CS 5043: HW5: Probabilistic Neural Networks
DRAFT
Assignment notes:
- Deadline: Thursday, April 10th @11:59pm.
- Hand-in procedure: submit a zip file to Gradescope
- This work is to be done on your own. However, you may share
solution-specific code snippets in the open on
Slack (only!), but not full solutions. Downloading
solution-specific materials (text and code) is not allowed
(from web pages or from LLMs).
The Problem
The Oklahoma
Mesonet is a network of weather stations scattered across the
state of Oklahoma, with at least one station in each county. Each
station measures many different meteorological variables every 5
minutes. Our data set contains a single summary sample for each
of the 136 stations and each day from 1994 to 2000.
The measured variables are described in the
Mesonet
Daily Summary Data document. For this assignment we will be
predicting the rainfall for the day (RAIN) given the other measured variables
at the station. These variables are:
- TMAX
- TMIN
- TAVG
- DMAX
- DMIN
- DAVG
- VDEF
- SMAX
- SMIN
- SAVG
- BMAX
- BMIN
- BAVG
- HMAX
- HMIN
- HAVG
- PMAX
- PMIN
- PAVG
- MSLP
- AMAX
- ATOT
- WSMX
- WSMN
- WSPD
- WDEV
- WMAX
- 9AVG
- 2MAX
- 2MIN
- 2AVG
- 2DEV
- HDEG
- CDEG
- HTMX
- WCMN
The Data set is available on SCHOONER:
/home/fagg/datasets/mesonet/allData1994_2000.csv
Supporting Code
The supporting code provides key
functionality.
- Loading Datasets
get_mesonet_folds(dataset_fname:str,
ntrain_folds: int = 6,
nvalid_folds: int = 1,
ntest_folds: int = 1,
rotation: int = 0)
-
Returns numpy arrays: ins_training, outs_training, ins_validation,
outs_validation, ins_testing, outs_testing
- Each fold contains different Mesonet stations
- Sinh-Arcsinh Distribution Implementation
The SinhArcsinh class provides three key class methods:
- num_params() returns the number of parameters required
for this distribution. Each parameter will require one Tensor
(one each for mean, standard deviation, skewness, and
tailweight).
- create_layer() returns a proper Keras 3 Layer. This layer
is callable with a sequence of 4 Keras Tensors. The
implementation assumes that standard deviation and tailweight
are only positive. When passed TF Tensor data, the layer returns Tensorflow
Probability Distributions (not TF Tensors)

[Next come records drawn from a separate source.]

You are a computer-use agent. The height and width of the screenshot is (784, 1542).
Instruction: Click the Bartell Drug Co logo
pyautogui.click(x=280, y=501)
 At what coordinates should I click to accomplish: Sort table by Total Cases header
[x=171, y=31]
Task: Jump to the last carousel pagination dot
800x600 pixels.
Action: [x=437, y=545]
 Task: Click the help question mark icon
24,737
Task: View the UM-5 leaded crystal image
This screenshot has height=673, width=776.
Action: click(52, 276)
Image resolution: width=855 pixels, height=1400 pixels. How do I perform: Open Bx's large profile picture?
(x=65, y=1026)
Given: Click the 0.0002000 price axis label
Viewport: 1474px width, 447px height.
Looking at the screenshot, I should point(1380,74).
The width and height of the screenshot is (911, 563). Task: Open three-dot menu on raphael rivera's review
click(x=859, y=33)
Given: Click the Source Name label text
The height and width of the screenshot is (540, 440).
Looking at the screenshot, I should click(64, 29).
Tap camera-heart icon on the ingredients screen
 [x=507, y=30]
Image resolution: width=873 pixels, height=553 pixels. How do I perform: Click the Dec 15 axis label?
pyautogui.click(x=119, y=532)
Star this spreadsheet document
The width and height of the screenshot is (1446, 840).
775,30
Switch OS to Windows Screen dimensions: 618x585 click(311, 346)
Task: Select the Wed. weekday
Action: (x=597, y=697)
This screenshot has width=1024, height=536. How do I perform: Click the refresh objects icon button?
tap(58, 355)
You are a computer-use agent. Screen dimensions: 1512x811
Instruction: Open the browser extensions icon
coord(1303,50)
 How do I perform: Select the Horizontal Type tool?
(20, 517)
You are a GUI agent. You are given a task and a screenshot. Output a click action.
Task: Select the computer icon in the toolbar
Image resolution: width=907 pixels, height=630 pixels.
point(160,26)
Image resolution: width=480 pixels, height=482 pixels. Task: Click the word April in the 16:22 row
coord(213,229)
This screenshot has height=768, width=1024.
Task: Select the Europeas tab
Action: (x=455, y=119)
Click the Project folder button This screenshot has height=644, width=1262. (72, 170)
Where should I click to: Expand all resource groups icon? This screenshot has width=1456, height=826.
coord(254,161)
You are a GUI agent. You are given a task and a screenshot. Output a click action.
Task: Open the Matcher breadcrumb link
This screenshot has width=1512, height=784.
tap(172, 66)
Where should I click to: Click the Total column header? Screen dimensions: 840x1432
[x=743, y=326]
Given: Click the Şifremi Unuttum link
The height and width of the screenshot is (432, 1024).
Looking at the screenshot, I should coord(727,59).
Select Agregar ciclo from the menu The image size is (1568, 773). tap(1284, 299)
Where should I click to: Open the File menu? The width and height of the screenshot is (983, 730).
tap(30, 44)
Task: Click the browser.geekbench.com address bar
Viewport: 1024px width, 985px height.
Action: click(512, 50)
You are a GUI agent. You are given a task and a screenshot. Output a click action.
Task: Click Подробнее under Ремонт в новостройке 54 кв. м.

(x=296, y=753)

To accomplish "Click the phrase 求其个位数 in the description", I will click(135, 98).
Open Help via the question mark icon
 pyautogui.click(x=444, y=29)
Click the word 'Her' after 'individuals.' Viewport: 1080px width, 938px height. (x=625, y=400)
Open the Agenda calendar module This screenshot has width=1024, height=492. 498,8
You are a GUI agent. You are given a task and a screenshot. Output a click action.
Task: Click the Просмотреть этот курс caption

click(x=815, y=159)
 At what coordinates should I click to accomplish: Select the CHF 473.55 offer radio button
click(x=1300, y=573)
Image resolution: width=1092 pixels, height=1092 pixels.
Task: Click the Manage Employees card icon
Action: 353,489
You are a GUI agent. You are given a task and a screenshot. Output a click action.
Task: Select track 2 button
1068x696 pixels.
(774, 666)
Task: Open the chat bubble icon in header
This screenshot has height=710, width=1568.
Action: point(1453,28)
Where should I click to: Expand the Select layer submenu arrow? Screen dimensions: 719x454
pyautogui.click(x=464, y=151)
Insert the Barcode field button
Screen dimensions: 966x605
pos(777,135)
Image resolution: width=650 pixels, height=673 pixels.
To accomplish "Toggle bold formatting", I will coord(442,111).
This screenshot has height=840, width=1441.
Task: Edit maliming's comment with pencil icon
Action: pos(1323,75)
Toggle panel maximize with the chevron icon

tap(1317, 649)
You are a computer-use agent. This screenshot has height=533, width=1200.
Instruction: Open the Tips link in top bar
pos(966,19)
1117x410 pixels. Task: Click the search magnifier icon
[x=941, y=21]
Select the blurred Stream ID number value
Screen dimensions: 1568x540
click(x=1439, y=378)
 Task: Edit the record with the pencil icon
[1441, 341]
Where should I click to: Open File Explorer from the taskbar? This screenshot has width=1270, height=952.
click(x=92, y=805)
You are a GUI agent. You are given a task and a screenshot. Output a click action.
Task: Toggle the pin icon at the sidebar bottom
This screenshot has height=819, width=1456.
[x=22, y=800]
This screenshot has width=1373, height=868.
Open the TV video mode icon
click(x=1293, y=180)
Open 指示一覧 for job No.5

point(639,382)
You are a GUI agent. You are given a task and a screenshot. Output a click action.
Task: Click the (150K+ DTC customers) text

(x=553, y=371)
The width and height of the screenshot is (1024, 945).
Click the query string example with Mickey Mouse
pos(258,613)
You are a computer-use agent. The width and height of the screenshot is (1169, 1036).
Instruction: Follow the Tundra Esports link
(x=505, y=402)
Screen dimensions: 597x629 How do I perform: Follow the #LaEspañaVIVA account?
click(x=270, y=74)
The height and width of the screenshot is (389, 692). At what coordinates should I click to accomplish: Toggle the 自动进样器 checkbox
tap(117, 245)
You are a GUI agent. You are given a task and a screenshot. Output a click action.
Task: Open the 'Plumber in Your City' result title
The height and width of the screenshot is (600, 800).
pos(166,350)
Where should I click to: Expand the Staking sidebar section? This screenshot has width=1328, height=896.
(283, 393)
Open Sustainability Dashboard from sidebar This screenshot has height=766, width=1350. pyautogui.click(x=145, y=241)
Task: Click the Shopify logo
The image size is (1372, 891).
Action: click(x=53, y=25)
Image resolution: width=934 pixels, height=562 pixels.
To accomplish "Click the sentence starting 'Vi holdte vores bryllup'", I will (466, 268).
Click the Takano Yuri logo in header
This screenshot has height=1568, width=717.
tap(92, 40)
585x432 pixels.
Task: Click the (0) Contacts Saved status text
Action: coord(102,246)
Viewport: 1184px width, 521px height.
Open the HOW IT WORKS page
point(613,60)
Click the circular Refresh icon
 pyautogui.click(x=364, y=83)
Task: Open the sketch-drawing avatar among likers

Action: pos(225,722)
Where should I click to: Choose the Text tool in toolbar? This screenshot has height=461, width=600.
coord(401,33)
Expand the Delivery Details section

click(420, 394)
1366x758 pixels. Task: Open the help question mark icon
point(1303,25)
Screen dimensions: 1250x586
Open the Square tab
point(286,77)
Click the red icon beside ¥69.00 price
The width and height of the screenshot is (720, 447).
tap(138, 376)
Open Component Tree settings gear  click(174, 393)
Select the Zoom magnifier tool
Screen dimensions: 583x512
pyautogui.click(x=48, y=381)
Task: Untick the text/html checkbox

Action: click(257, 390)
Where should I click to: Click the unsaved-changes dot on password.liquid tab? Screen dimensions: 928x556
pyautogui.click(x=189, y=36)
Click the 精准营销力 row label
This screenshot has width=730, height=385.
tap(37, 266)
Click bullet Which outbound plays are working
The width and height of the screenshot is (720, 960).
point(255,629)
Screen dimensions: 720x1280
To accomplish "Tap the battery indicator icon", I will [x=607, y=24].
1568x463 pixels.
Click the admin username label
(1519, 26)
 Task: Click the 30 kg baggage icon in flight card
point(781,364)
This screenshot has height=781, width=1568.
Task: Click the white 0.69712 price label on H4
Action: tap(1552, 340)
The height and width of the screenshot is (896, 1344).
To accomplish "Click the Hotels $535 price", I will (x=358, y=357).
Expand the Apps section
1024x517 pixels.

- mdn_loss(y, dist) Can be used as a loss function for the
purposes of compiling your outer model. It returns the negative log
likelihood for each true value (y) given the parameterized
distribution (dist).
- Probabilistic Neural Networks Demo: pnn-solution.ipynb
- Synthetic data
- Normal distribution
Deep Learning Experiment
Construct a model that takes as input the data from a single mesonet
station (a row in ins_*) and predicts a distribution of likely
rainfall measurements, conditioned on the station data (a row in
outs_*). Use the inner/outer model design, with the inner model
transforming the station data into a set of parameters for a
Sinh-Arcsinh distribution, and the outer model producing as
output the corresponding distribution.
Model specifics:
- The Sinh-Arcsinh distribution has four input parameters:
mean, standard deviation, skewness and tailweight. Each of
these parameters is actually a vector -- one element for each
input example (specifically, these parameter values are
conditioned on the mesonet station data).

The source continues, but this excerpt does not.